The Titanic dataset contains information about passengers aboard the Titanic, including details such as age, class, ticket fare, and whether the passenger survived or not. The dataset is loaded into a pandas DataFrame, and different preprocessing techniques are applied to clean and enhance the data.
Exploratory Data Analysis (EDA): Initial exploration of the dataset is performed, providing insights into the structure and characteristics of the data.
Rows with missing values are removed in one copy of the dataset. Columns with missing values are dropped in another copy of the dataset.
Missing values in the "Age" column are replaced with a specific value in one copy of the dataset. Missing values in the "Age" column are replaced with the mean value, and missing values in the "Cabin" and "Embarked" columns are replaced with the mode in another copy.

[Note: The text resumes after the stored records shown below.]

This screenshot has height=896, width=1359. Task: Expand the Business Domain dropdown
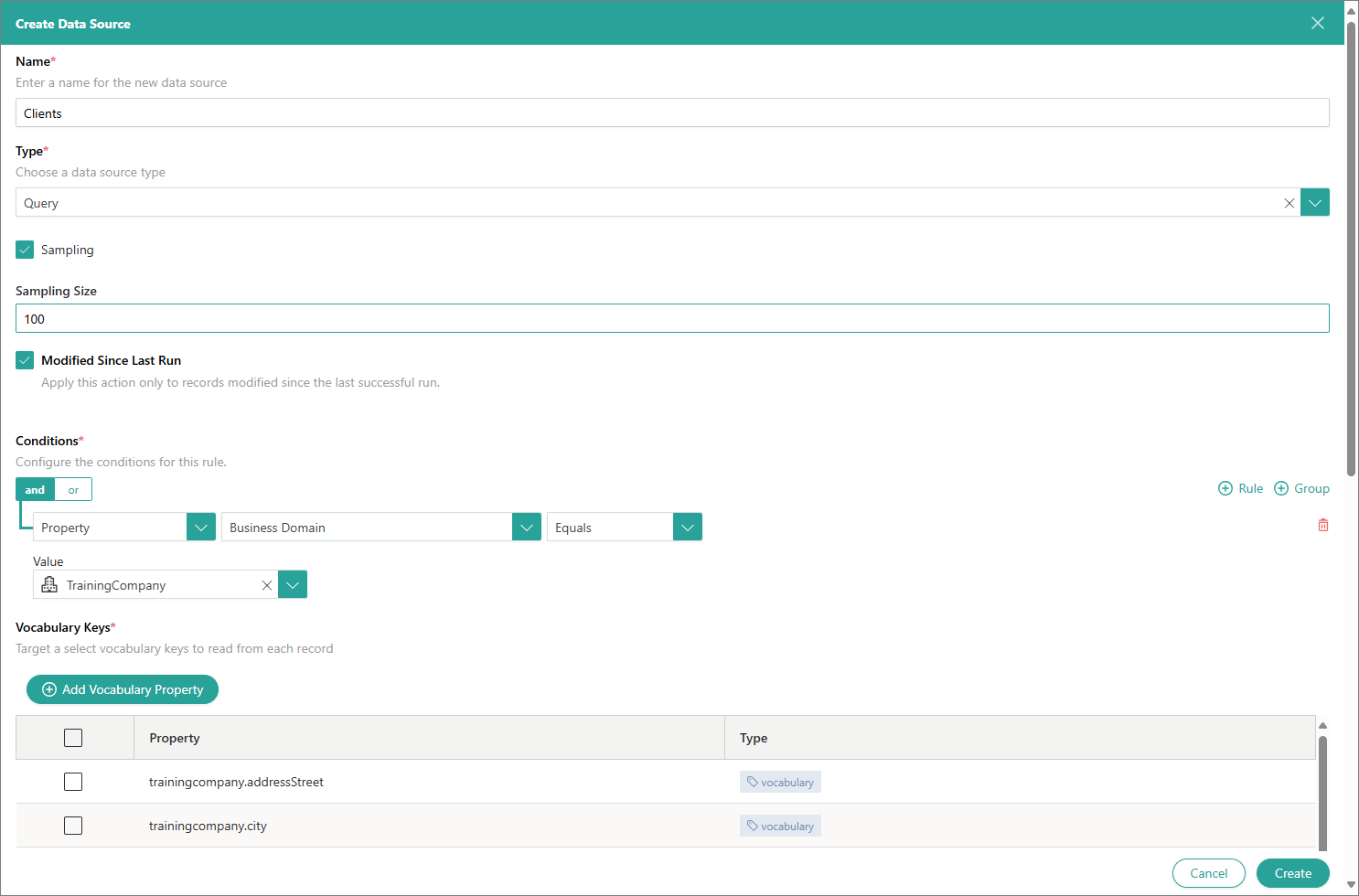click(x=526, y=528)
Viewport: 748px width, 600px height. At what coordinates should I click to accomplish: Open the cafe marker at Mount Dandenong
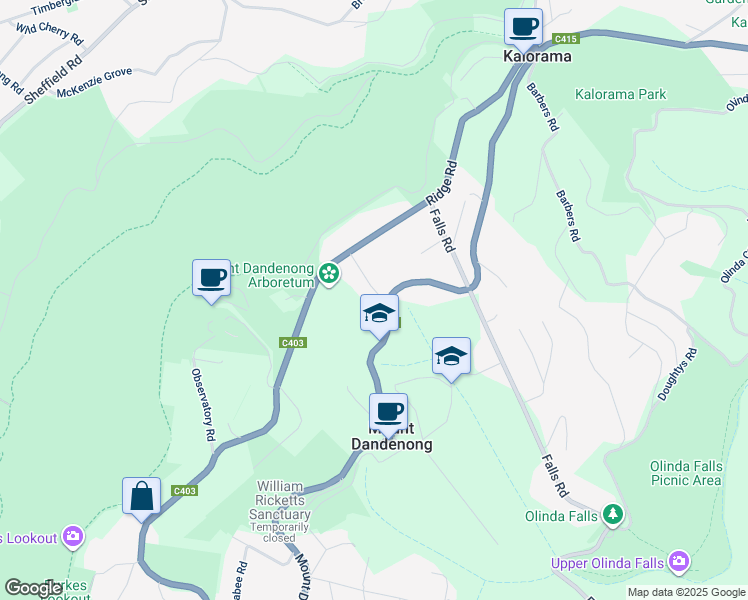[x=388, y=413]
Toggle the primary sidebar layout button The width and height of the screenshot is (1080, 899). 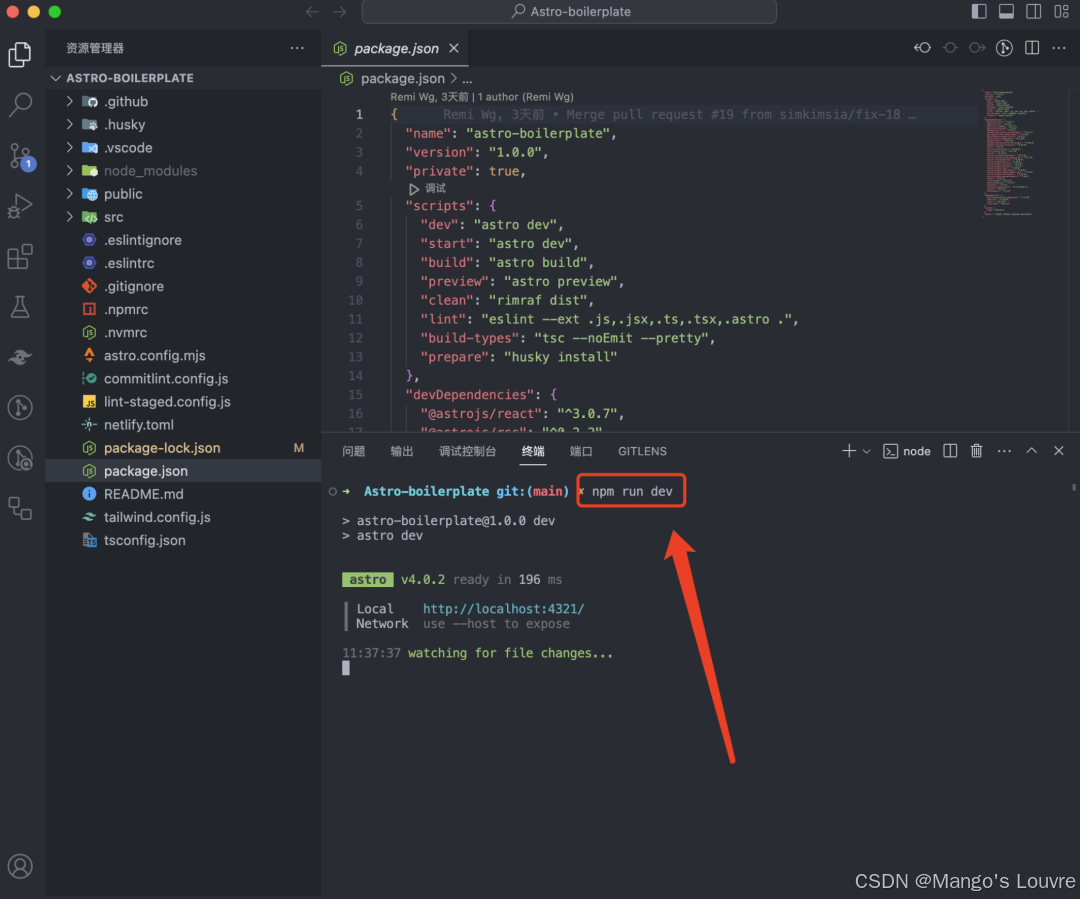coord(979,12)
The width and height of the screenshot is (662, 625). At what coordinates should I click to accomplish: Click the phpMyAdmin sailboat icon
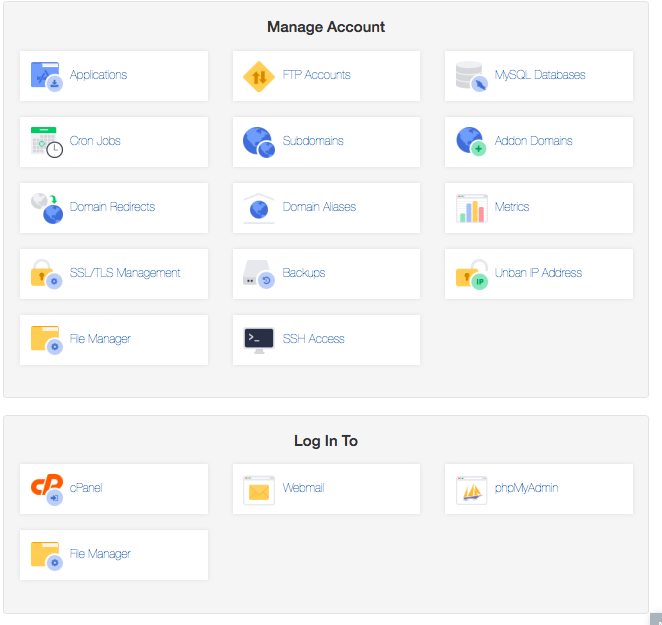point(471,490)
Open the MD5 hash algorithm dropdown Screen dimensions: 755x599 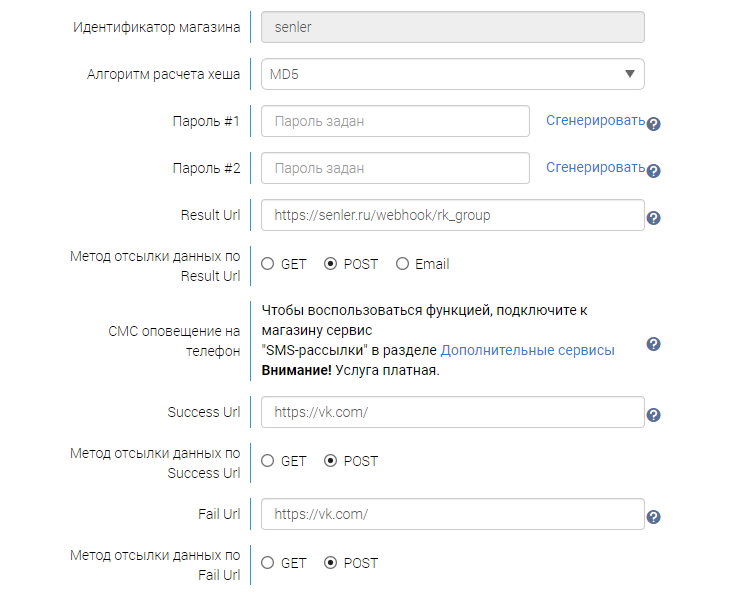(452, 74)
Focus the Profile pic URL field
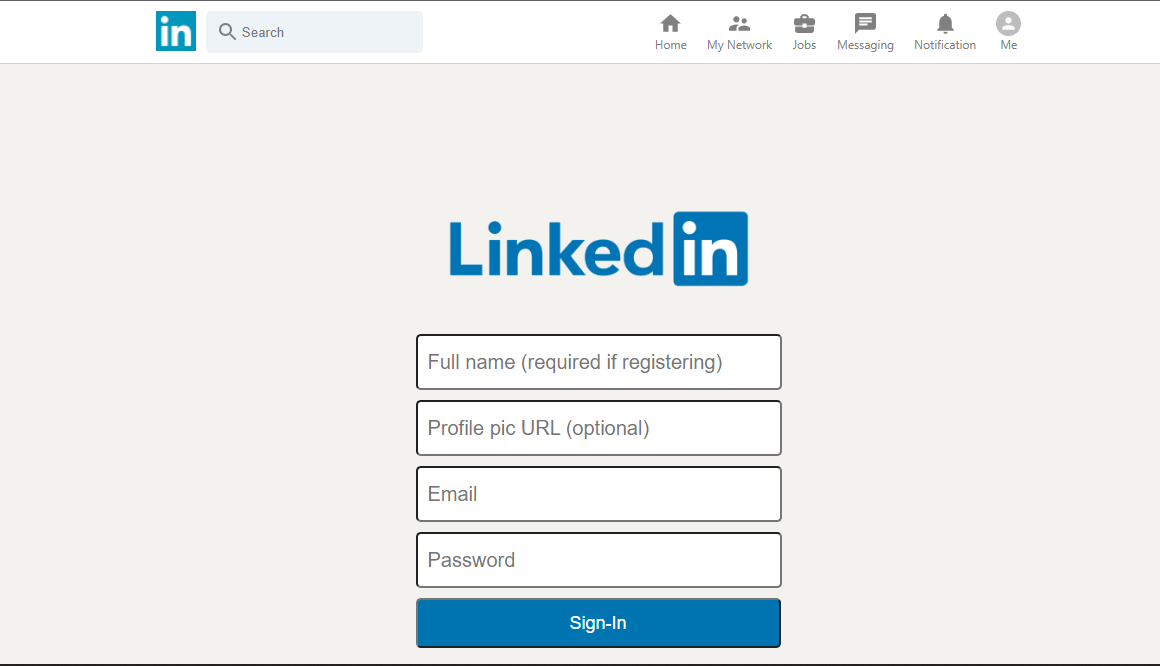The width and height of the screenshot is (1160, 666). point(598,428)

Missing values in the "Age" column are replaced with the mean value based on conditions, such as whether the passenger survived or not.
Clone the repository:
git clone https://https://github.com/HemantTheCoder/TDP-Basic
Navigate to the project directory: cd TDP-Basic
Run the preprocessing script: python missing_data_correction.py
Feel free to use and adapt the code to suit your needs. Contributions and feedback are encouraged! ~~
Python 3
pandas
numpy
statistics
This project is licensed under the MIT License.